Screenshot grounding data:
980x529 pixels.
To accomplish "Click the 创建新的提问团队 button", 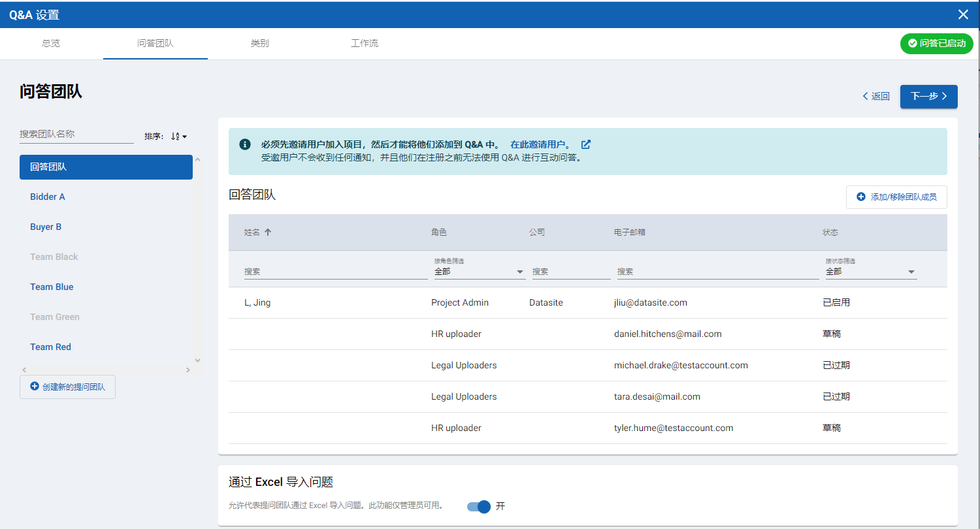I will (68, 387).
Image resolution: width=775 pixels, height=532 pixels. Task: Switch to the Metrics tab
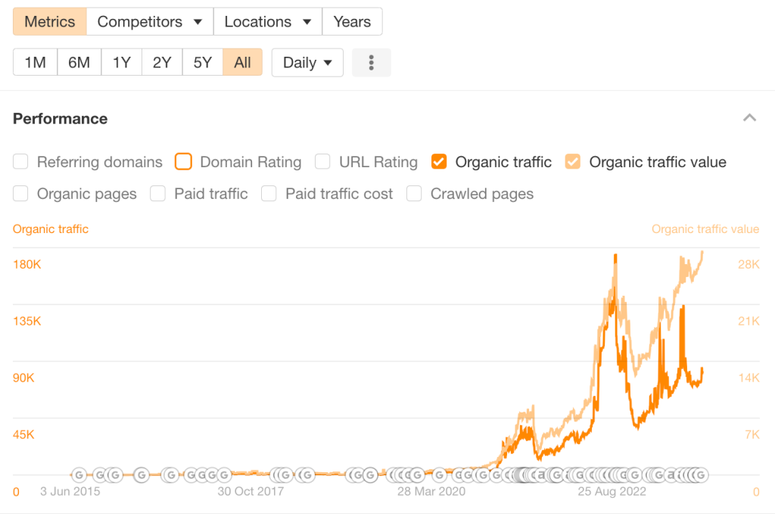pos(50,21)
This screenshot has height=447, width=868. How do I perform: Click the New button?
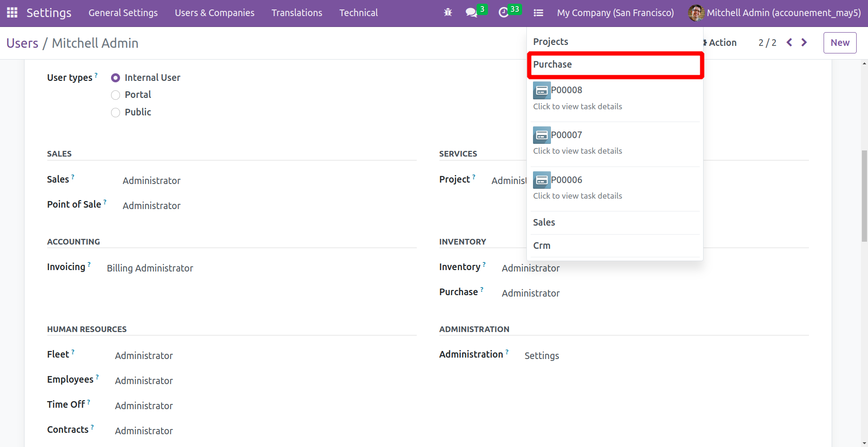click(x=840, y=43)
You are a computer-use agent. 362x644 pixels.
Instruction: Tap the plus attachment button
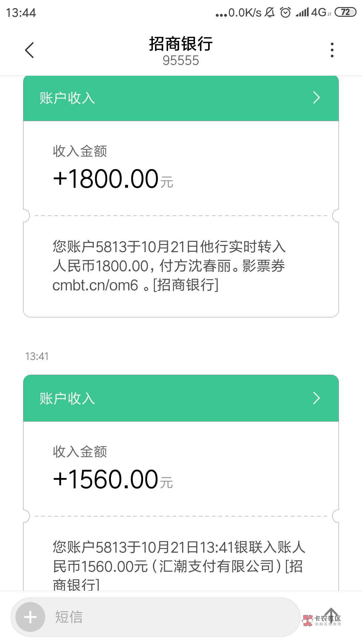coord(30,617)
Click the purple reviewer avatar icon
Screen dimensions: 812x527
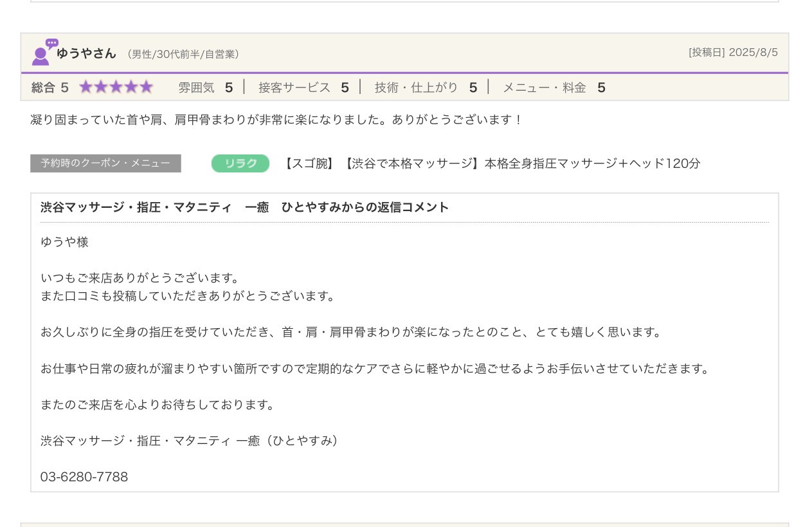pos(43,53)
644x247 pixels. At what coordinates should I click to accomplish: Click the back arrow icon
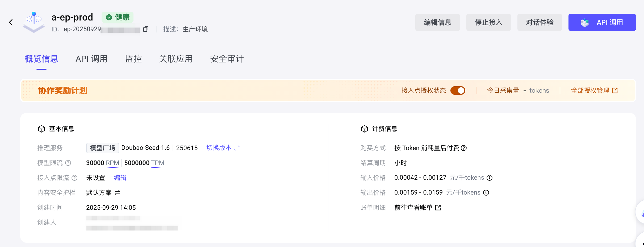point(11,22)
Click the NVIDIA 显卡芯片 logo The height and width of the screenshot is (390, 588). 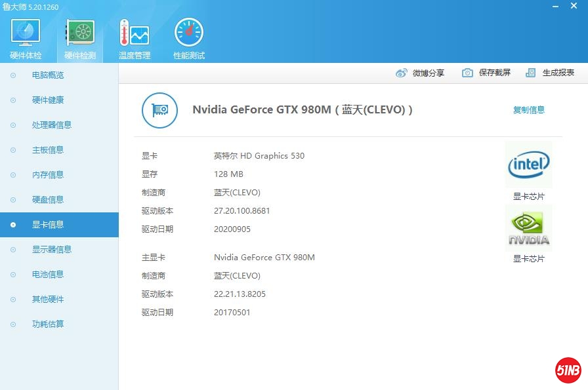(528, 229)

● **Your assignment**
Although the records above contain pictures, the copy should not; retype exactly the lines from the one containing "Image resolution: width=775" through the one containing "Click the purple reviewer avatar icon".

● **Result of the exercise**
Image resolution: width=775 pixels, height=532 pixels. Task: Switch to the Metrics tab
pos(50,21)
This screenshot has height=447, width=868. How do I perform: Click the New button?
click(x=840, y=43)
You are a computer-use agent. 362x644 pixels.
Instruction: Tap the plus attachment button
coord(30,617)
Click the purple reviewer avatar icon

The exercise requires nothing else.